Most of us feel short on time and full from overwhelm, so between work, cultivating social lives, raising kids, and finding time to spend with romantic partners or spouses, mindfulness and meditation tend to fall to the very bottom of that list. Understandably!

And I don’t know about you, but when I’ve fallen away from my mindfulness practices, I feel it. I feel uninspired and anxious, so for me, this is a mandatory part of my life that I NEED to find ways to incorporate.

But this doesn’t have to be so complex. I’ll tell you what, I’m never gonna be the person who meditates for 20 minutes in the morning and 20 minutes before I go to bed. I could tell you I don’t have time, but that’s false— I just don’t feel like it!

So instead, I get my mindfulness and “meditation” in with more creative solutions.

Gratitude journal for 1-5 minutes. I force myself to jot down a few things I’m grateful for that morning before getting my day started. It forces me to pause and reflect, which always gets my day off to an intentional start rather than a frazzled one. You can do this with no matter how strapped for time you are.
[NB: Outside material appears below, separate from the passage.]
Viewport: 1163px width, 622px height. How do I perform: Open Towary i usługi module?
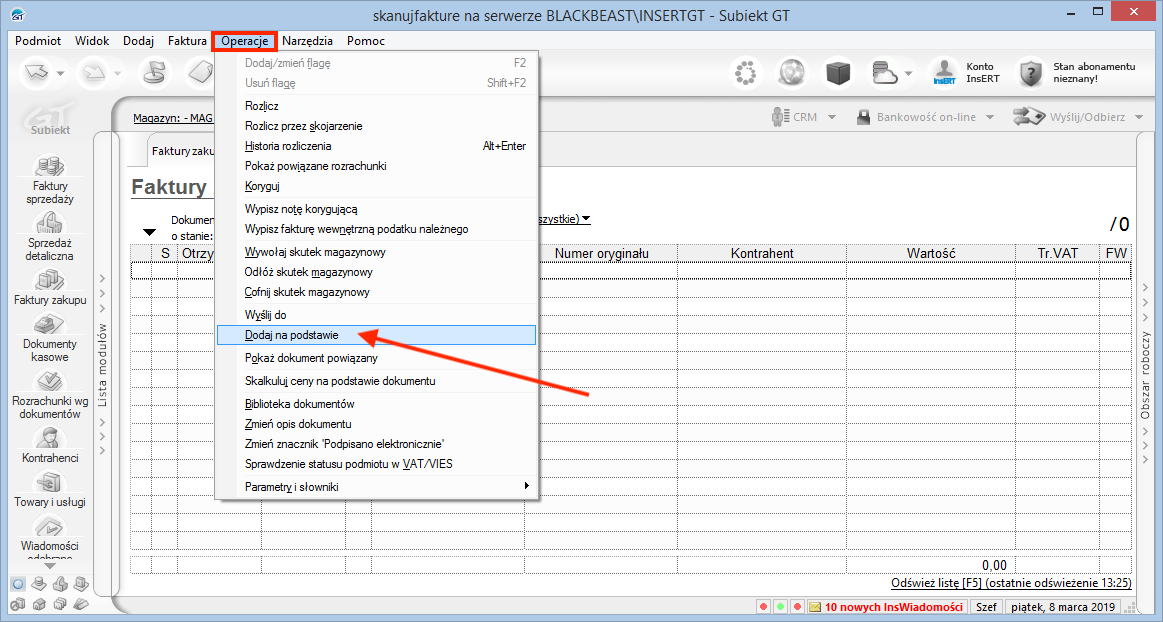tap(50, 482)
Keep a post-it block or a notebook in your bathroom and jot a few things down before you hop in the shower. Do it after you’ve put the kids down for the night. It doesn’t take more than 2 minutes and makes a HUGE difference.

Experience mindfulness with all your senses. What’s something you typically rush through that you could slow down? Dishes? Vacuuming? Bathing your kids? Having a glass of wine with your partner? What things do you usually try to check off your list? How can you savor the experience of those things instead?

Walk. Walking is SO meditative for me. Whether I’m outside (always better) or on a treadmill, I can let myself get lost in deep thought or lost in an inspiring podcast.

Literal meditation.
It doesn’t have to be long. It can be as simple as [inhale for 8, hold for 5, exhale for 8 demo]. Boom. That takes 60 seconds and you can extend out for as long as you need. Do it in the car, do it before falling asleep. Do it pretty much anywhere. It travels well!

Journal.
I’m a big fan of journaling. I never really prompt myself with anything either. I just open up a blank page and start writing down everything I think and feel that day. Sometimes it’s easy, sometimes it feels a bit struggled, but it often brings clarity to feelings I didn’t know were there or I didn’t know the origin of until I started writing about it. It’s very therapeutic and a great way to be mindful.

These are my favorite ways to incorporate mindfulness, and they take very little time. How do you stay mindful? Any ways I didn’t mention?